[What is needed] In the records below, swap each "Screen dimensions" for "Display size" and reproduce the records with nothing else changed, leaving the pictures out.

===

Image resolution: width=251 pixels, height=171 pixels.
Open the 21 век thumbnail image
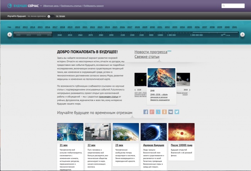[70, 132]
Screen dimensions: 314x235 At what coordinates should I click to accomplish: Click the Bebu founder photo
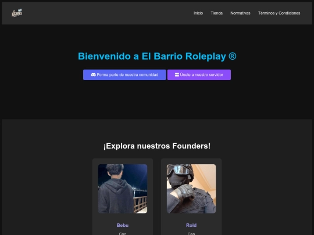click(x=123, y=189)
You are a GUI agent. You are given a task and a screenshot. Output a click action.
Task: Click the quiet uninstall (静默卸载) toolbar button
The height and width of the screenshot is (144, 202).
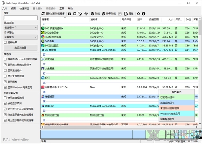108,14
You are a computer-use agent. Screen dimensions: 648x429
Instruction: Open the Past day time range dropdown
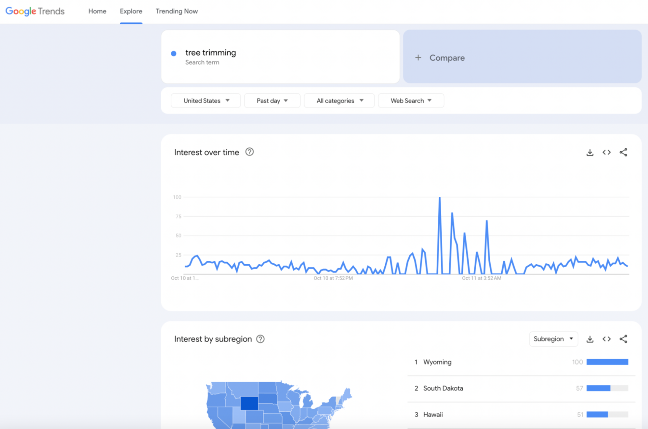point(272,100)
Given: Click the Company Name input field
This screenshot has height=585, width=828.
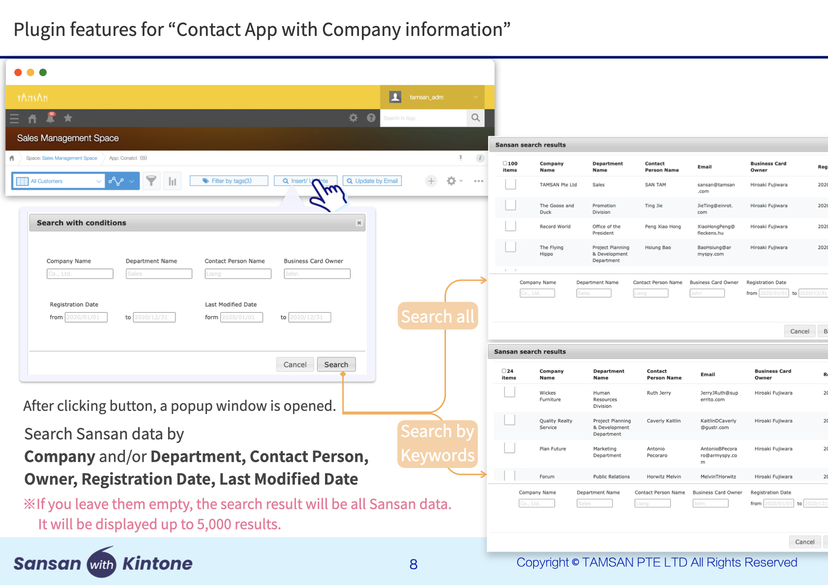Looking at the screenshot, I should (80, 273).
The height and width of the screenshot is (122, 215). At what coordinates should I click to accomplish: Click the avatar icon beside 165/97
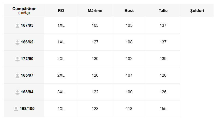[x=17, y=76]
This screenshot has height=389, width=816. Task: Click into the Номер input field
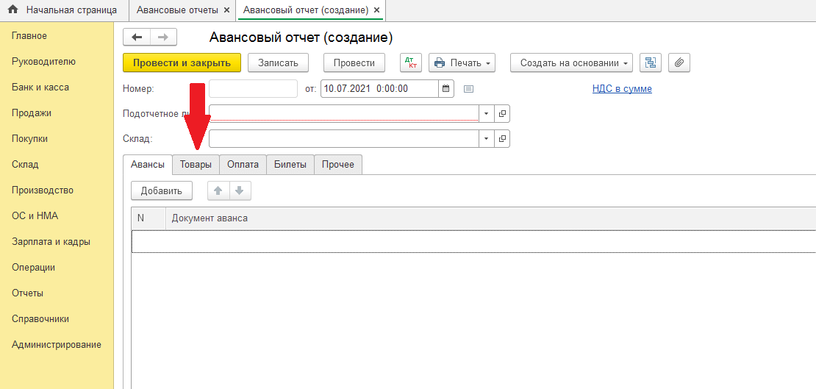click(x=253, y=89)
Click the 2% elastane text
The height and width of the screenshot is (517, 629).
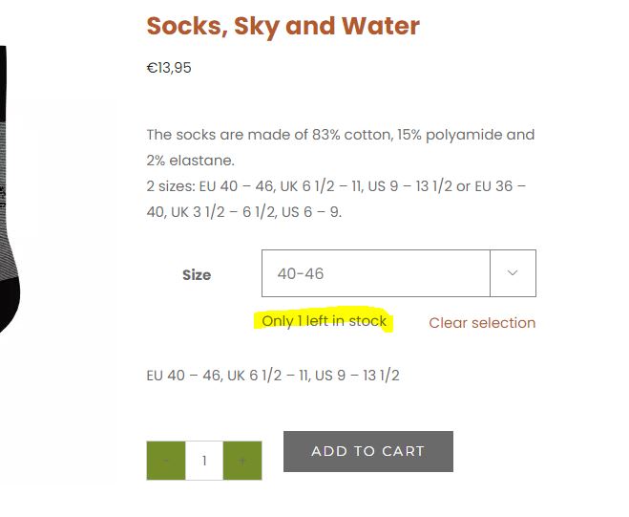click(190, 160)
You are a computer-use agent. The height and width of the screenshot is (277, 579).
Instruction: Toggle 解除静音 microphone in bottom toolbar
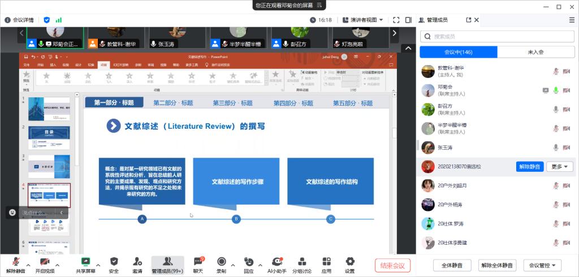point(16,262)
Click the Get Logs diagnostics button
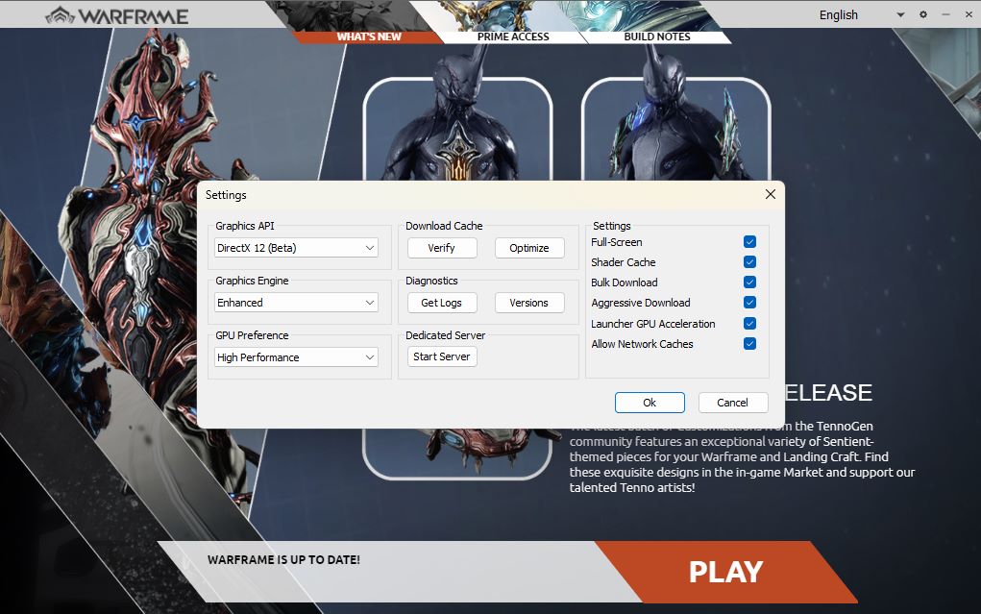The image size is (981, 614). (x=441, y=303)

===

[Answer to the task]
Image resolution: width=251 pixels, height=171 pixels.
Open the 21 век thumbnail image
[70, 132]
Display size: 314x235 At what coordinates should I click to accomplish: Click the Bebu founder photo
click(x=123, y=189)
You are a GUI agent. You are given a task and a screenshot. Output a click action.
Task: Click the quiet uninstall (静默卸载) toolbar button
The height and width of the screenshot is (144, 202).
108,14
You are a computer-use agent. Display size: 648x429
Instruction: Open the Past day time range dropdown
point(272,100)
Given: Click the Company Name input field
This screenshot has height=585, width=828.
Looking at the screenshot, I should (80, 273).
The height and width of the screenshot is (122, 215). At what coordinates should I click to accomplish: Click the avatar icon beside 165/97
[x=17, y=76]
This screenshot has height=389, width=816. Task: Click into the Номер input field
click(x=253, y=89)
Click the 2% elastane text
The height and width of the screenshot is (517, 629).
click(190, 160)
You are a computer-use agent. The height and width of the screenshot is (277, 579).
Instruction: Toggle 解除静音 microphone in bottom toolbar
point(16,262)
Click the Get Logs diagnostics button
The image size is (981, 614). (x=441, y=303)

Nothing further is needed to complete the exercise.